> [Assignment] Write out exactly, excluding pictures, the lines from the one containing "Task: Click the" through the end of the data, both included.

++++ Working data

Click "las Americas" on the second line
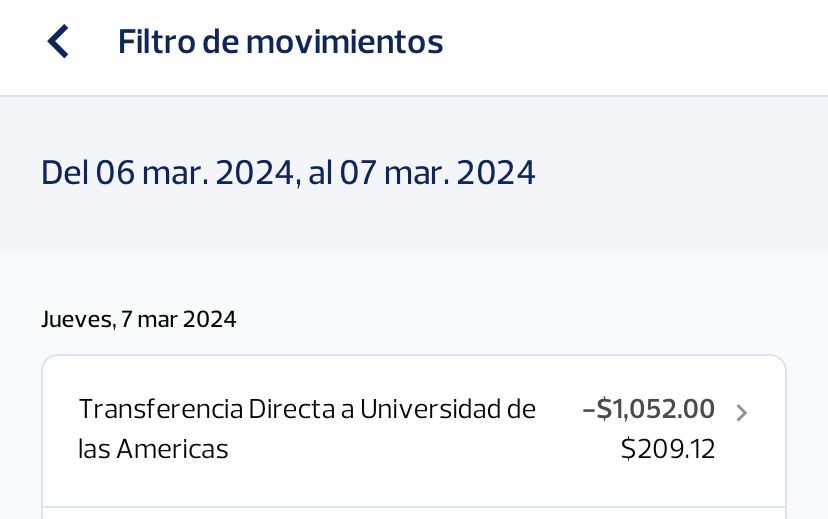The width and height of the screenshot is (828, 519). pos(153,449)
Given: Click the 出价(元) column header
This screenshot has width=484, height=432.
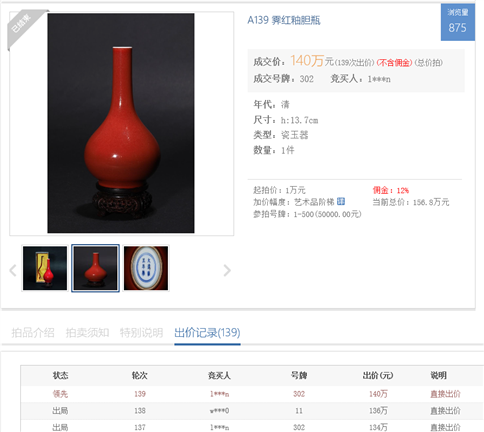Looking at the screenshot, I should click(378, 376).
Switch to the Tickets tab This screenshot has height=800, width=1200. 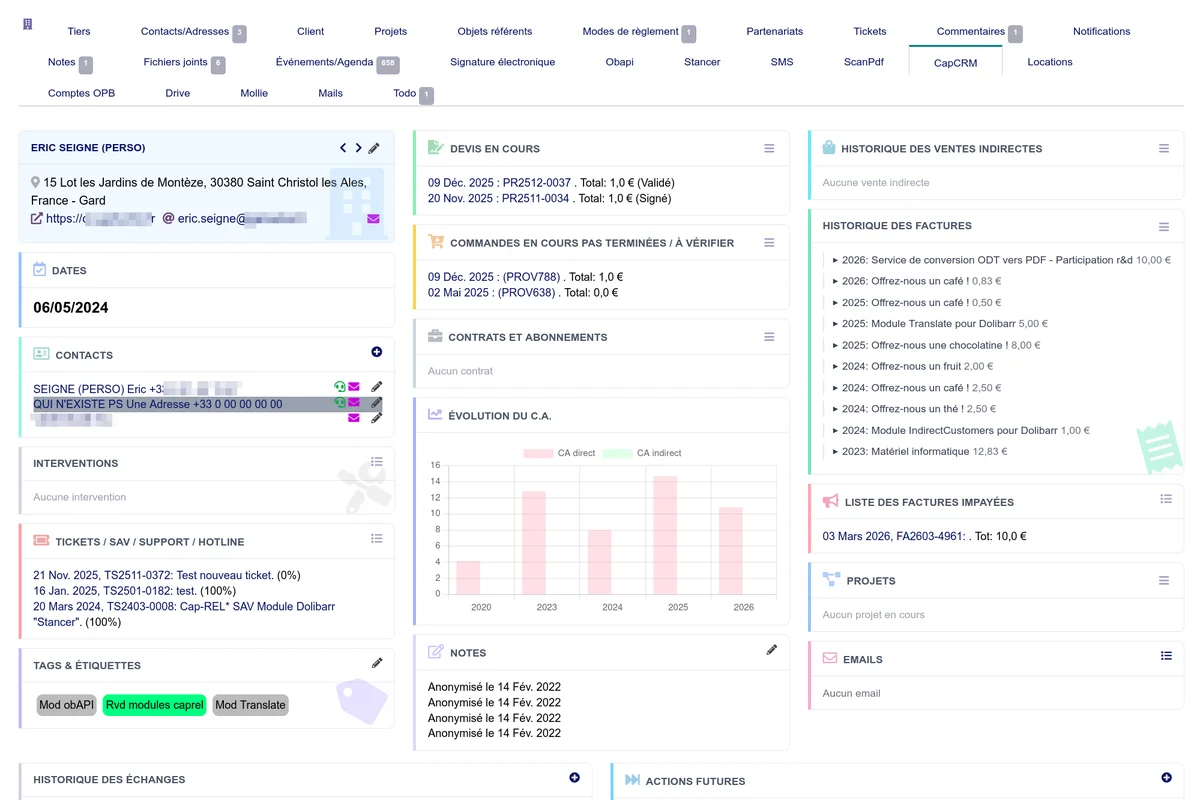tap(869, 31)
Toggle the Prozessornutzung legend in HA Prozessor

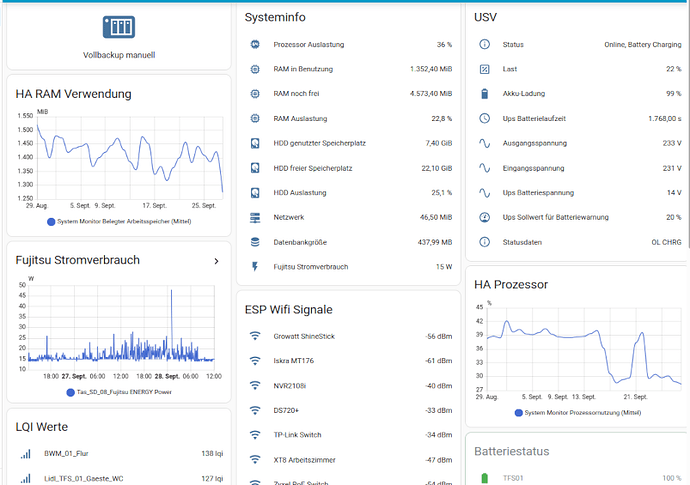point(578,412)
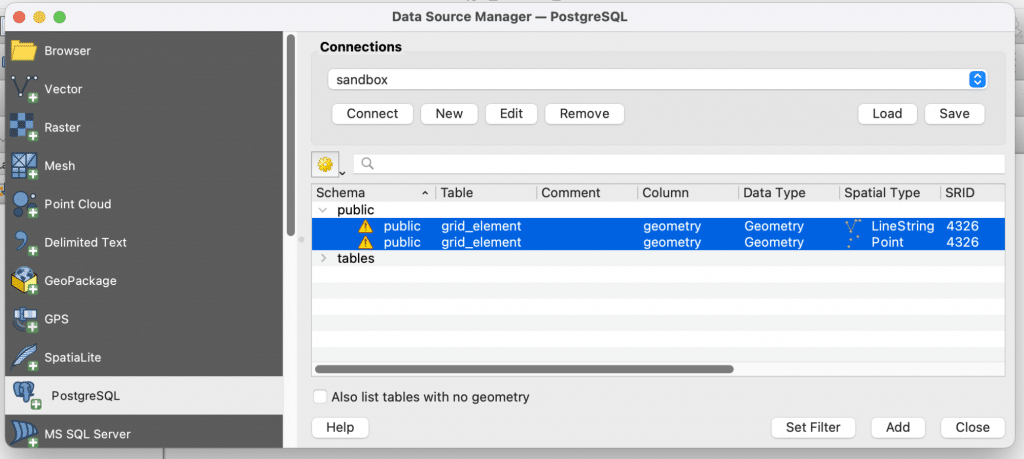Choose the Mesh source icon
This screenshot has width=1024, height=459.
click(x=24, y=166)
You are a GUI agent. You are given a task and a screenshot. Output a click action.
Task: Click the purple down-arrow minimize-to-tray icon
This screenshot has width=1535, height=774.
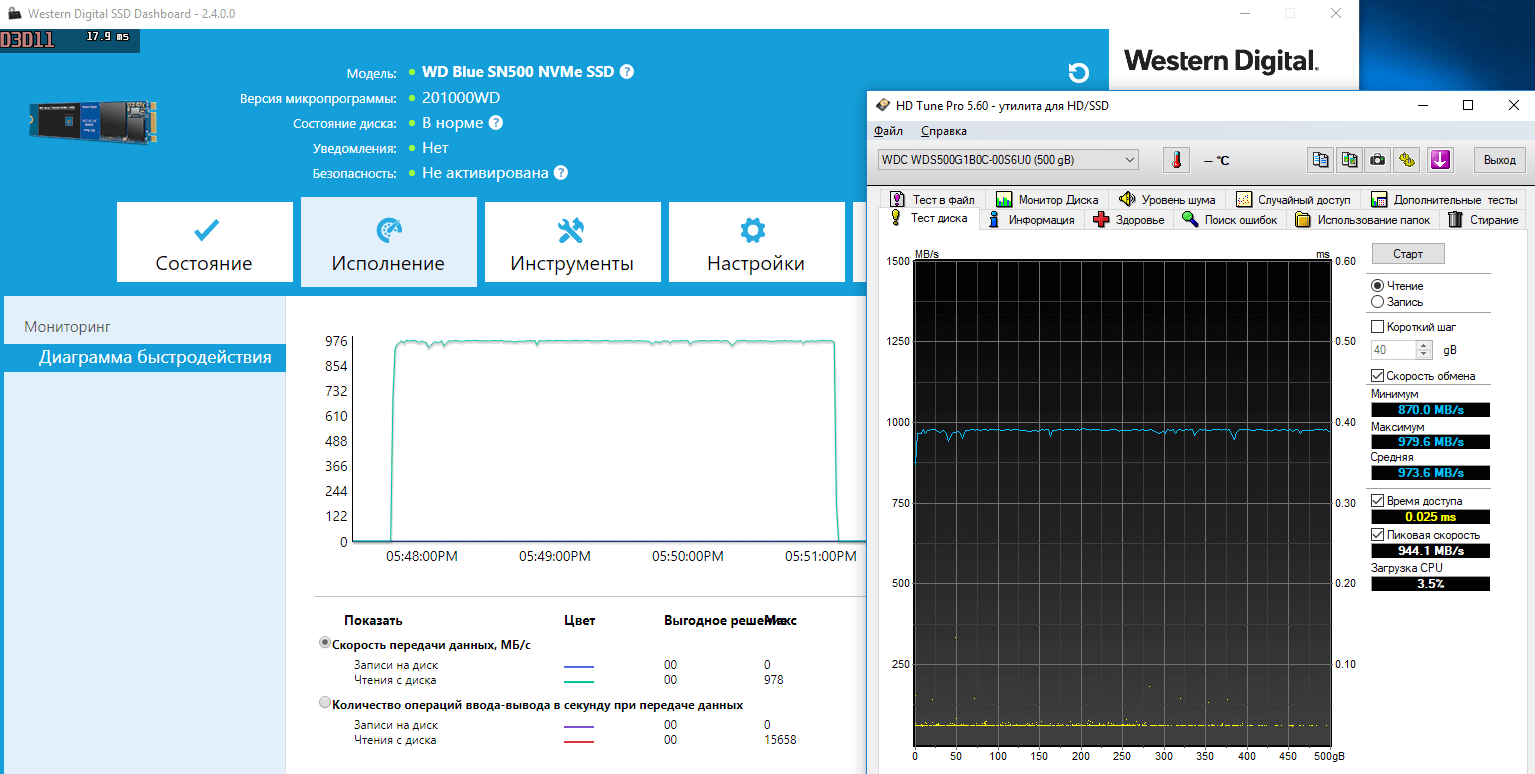coord(1440,160)
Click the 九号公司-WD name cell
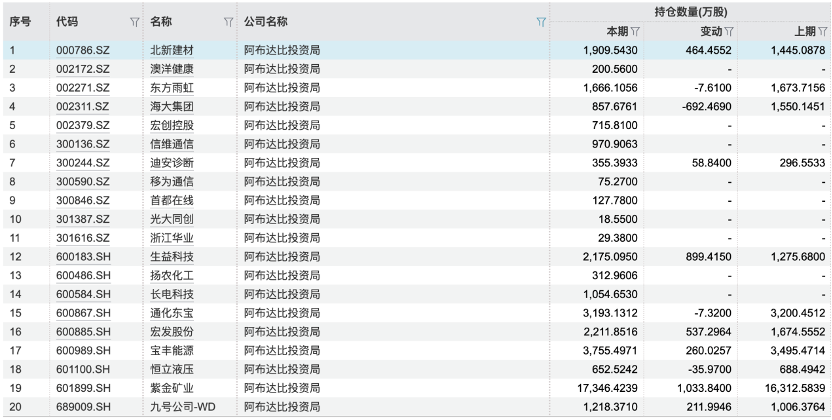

++++++++

> [Response for this exercise]
Task: Click the purple down-arrow minimize-to-tray icon
This screenshot has width=1535, height=774.
coord(1440,160)
Click the 九号公司-WD name cell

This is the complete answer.